**Material for this exercise**

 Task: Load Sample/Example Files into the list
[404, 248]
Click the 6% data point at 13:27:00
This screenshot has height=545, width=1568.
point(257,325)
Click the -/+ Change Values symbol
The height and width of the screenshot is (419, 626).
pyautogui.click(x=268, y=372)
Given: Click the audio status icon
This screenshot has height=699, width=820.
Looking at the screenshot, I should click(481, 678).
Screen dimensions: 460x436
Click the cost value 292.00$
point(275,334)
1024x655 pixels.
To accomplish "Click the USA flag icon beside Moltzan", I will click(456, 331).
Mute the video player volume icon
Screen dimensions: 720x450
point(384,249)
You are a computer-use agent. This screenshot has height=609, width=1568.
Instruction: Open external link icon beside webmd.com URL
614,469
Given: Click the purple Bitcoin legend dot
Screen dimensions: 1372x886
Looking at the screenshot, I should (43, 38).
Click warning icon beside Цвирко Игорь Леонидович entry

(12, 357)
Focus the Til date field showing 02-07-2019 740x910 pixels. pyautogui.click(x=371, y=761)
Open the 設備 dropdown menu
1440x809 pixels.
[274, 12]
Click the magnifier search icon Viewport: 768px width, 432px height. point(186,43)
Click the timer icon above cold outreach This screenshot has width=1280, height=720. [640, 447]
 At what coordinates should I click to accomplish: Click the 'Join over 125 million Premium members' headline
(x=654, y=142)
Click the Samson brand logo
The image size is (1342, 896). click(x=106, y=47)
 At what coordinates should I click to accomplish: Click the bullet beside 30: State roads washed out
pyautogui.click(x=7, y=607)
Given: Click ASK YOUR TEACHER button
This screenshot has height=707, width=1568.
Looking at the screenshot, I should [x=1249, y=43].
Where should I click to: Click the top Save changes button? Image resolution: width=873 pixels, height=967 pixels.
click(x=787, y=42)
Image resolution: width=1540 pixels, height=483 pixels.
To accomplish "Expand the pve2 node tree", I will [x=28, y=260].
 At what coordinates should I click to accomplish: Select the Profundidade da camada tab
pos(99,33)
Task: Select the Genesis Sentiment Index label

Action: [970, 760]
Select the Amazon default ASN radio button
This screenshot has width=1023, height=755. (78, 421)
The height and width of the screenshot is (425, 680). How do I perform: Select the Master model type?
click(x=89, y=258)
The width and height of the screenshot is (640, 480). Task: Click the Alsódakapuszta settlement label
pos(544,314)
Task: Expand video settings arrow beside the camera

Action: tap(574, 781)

**What you should do**
Whenever a line above includes the string "will", copy it.

**Problem solution**
To accomplish "Click the USA flag icon beside Moltzan", I will click(456, 331).
To accomplish "Expand the pve2 node tree", I will [x=28, y=260].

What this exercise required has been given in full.